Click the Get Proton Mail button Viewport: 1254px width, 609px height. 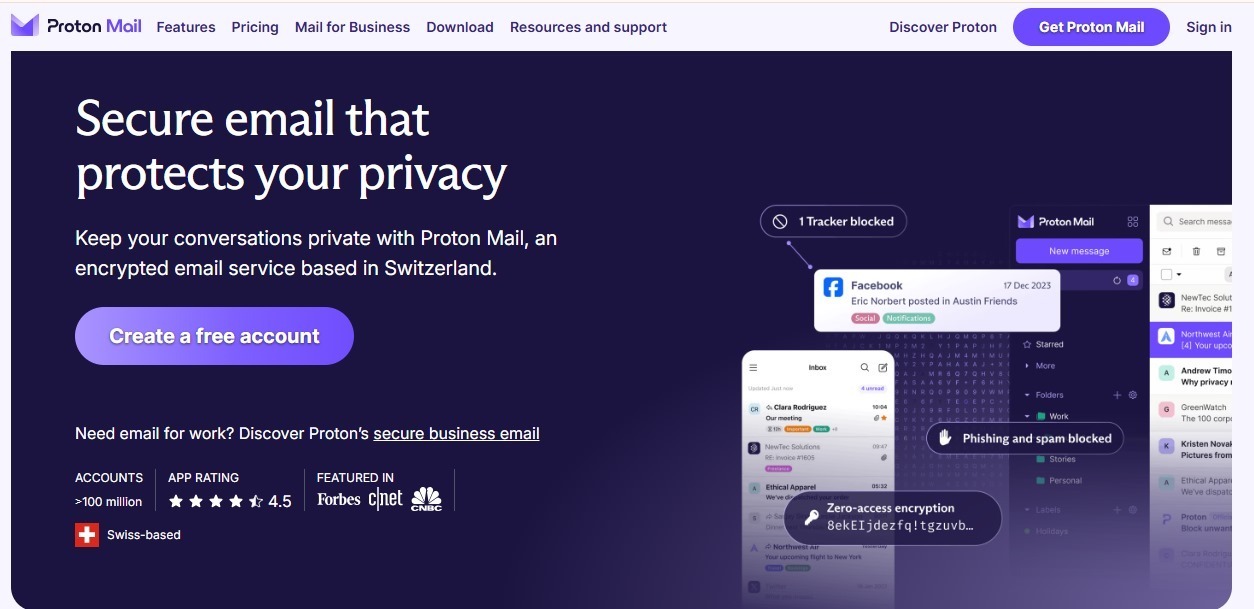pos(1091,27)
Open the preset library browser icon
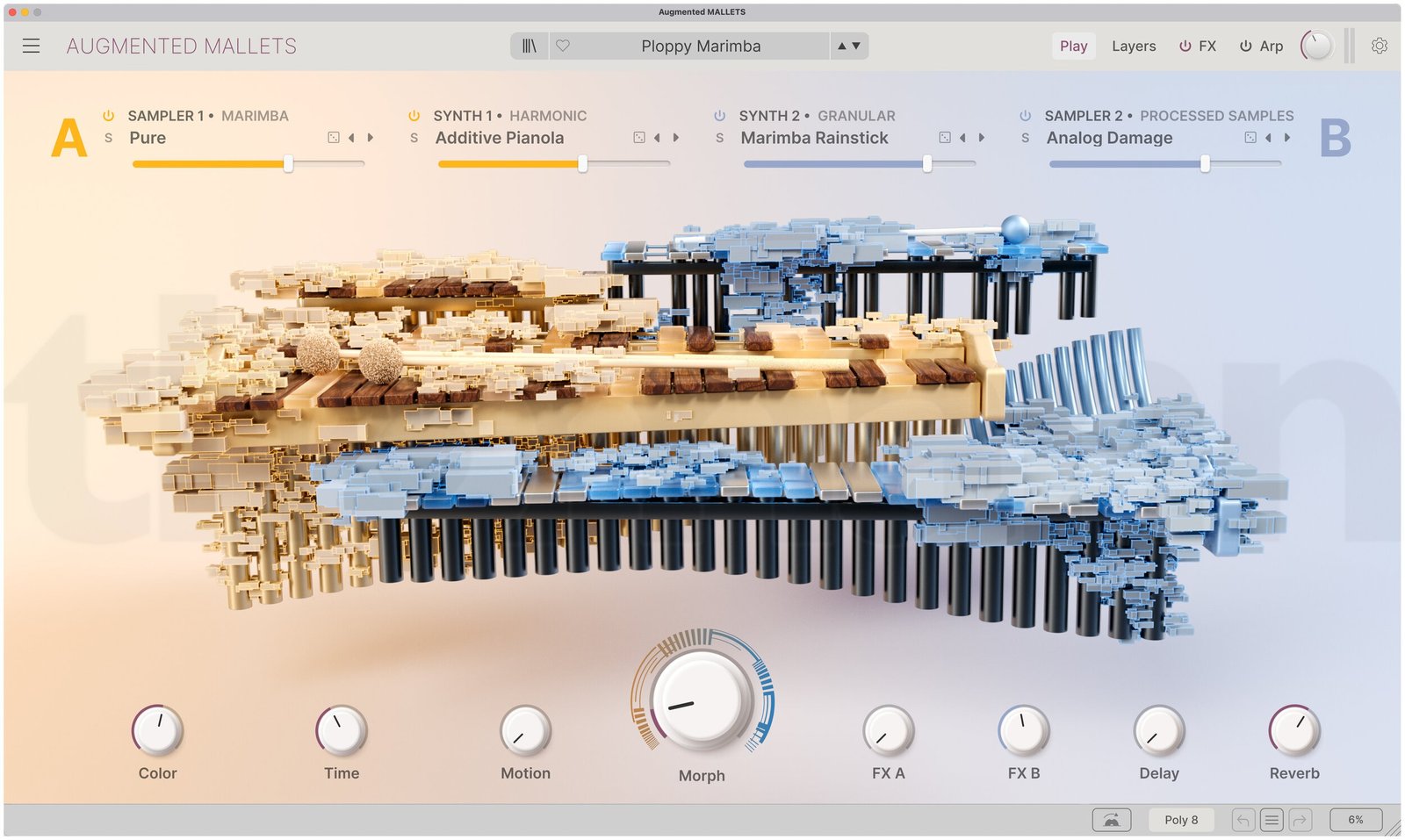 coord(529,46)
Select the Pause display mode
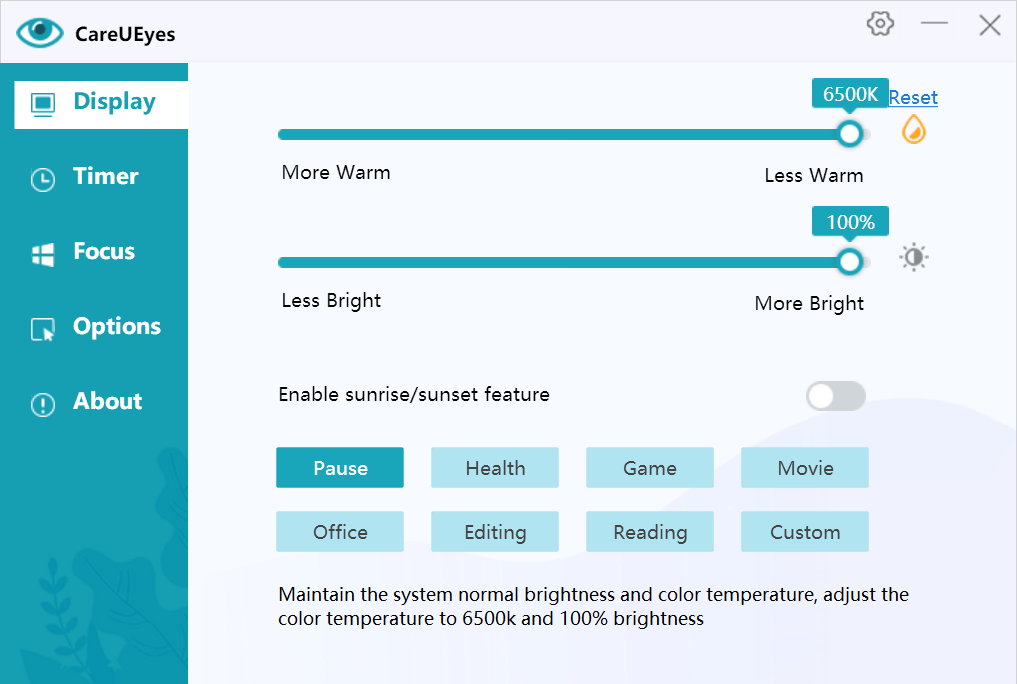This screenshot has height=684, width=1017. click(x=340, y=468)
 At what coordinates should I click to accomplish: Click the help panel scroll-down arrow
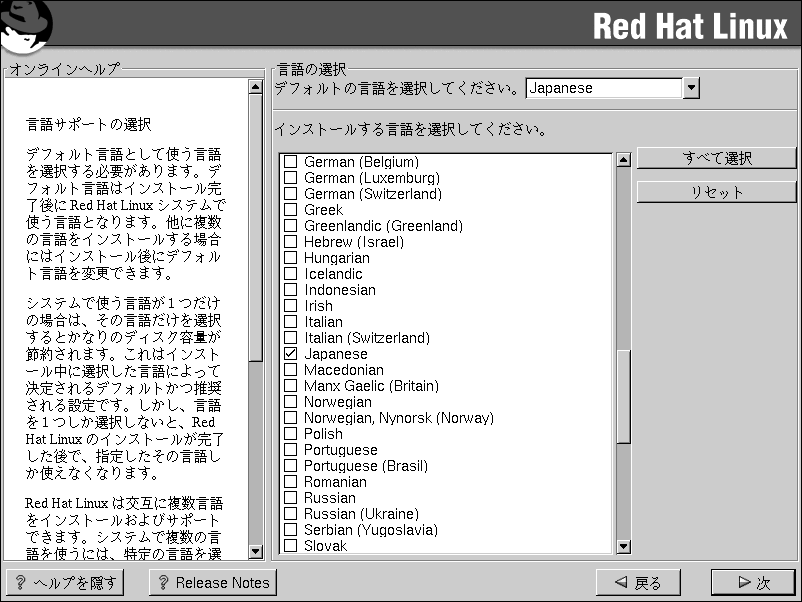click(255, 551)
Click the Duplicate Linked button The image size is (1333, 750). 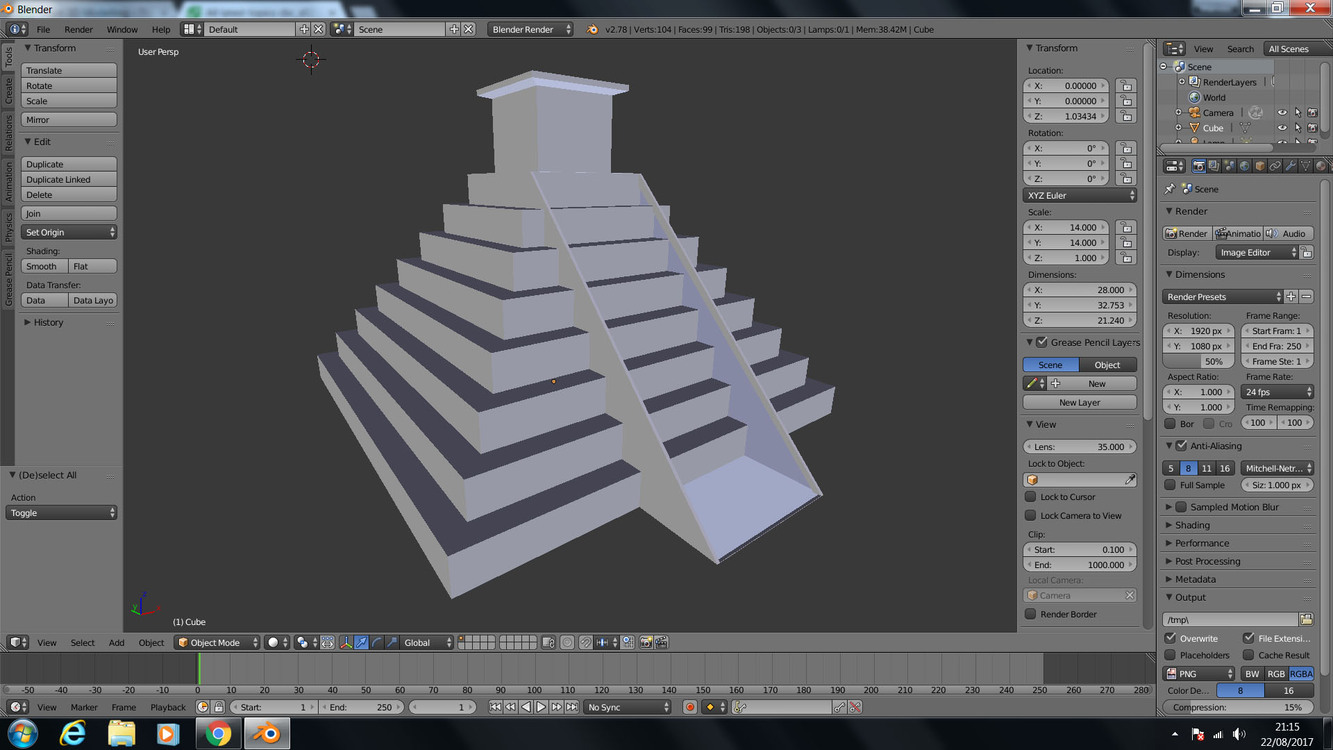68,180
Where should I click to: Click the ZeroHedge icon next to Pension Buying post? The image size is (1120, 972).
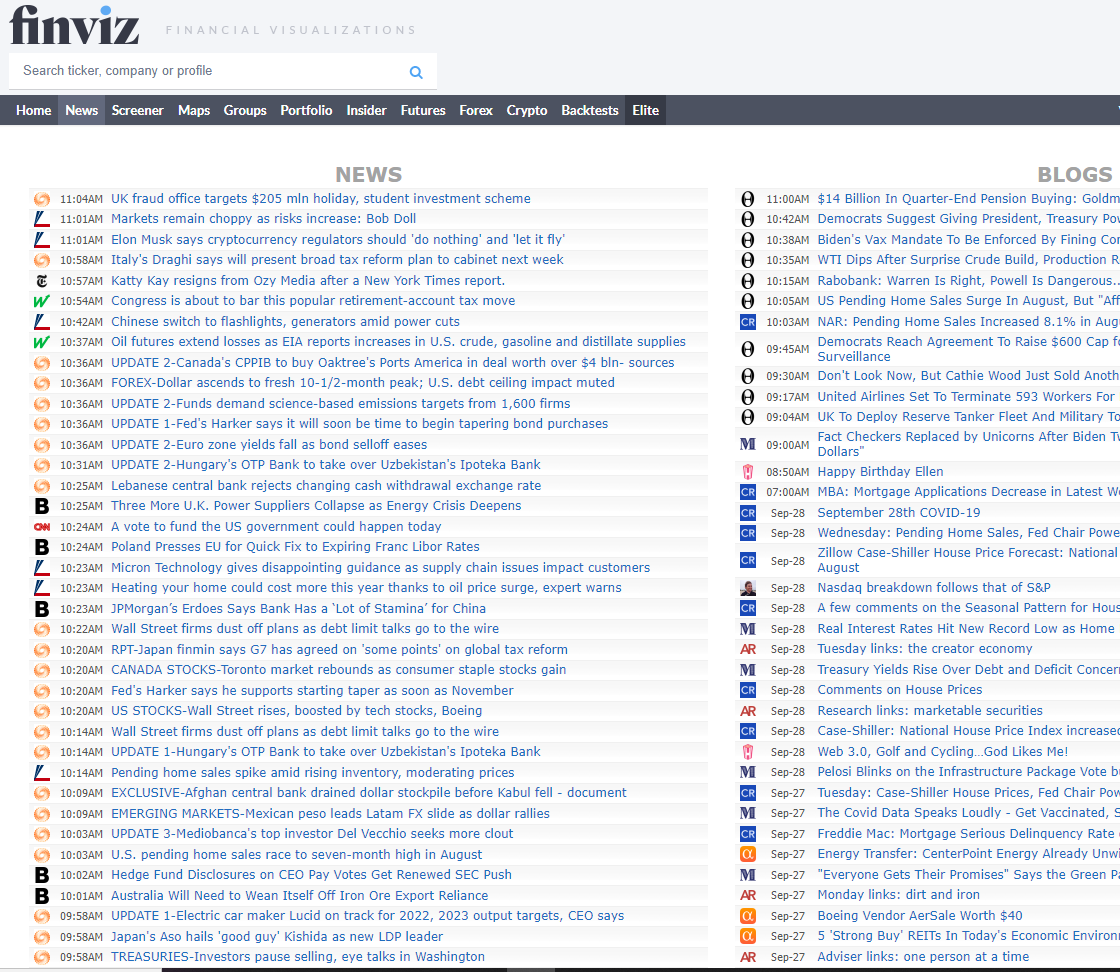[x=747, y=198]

Work required: Only what runs from the line with "Where should I" through the last line of the listing above belongs in the answer, set down exactly and free of pictures.

Result:
Where should I click to: Click the ZeroHedge icon next to Pension Buying post? The image size is (1120, 972).
[x=747, y=198]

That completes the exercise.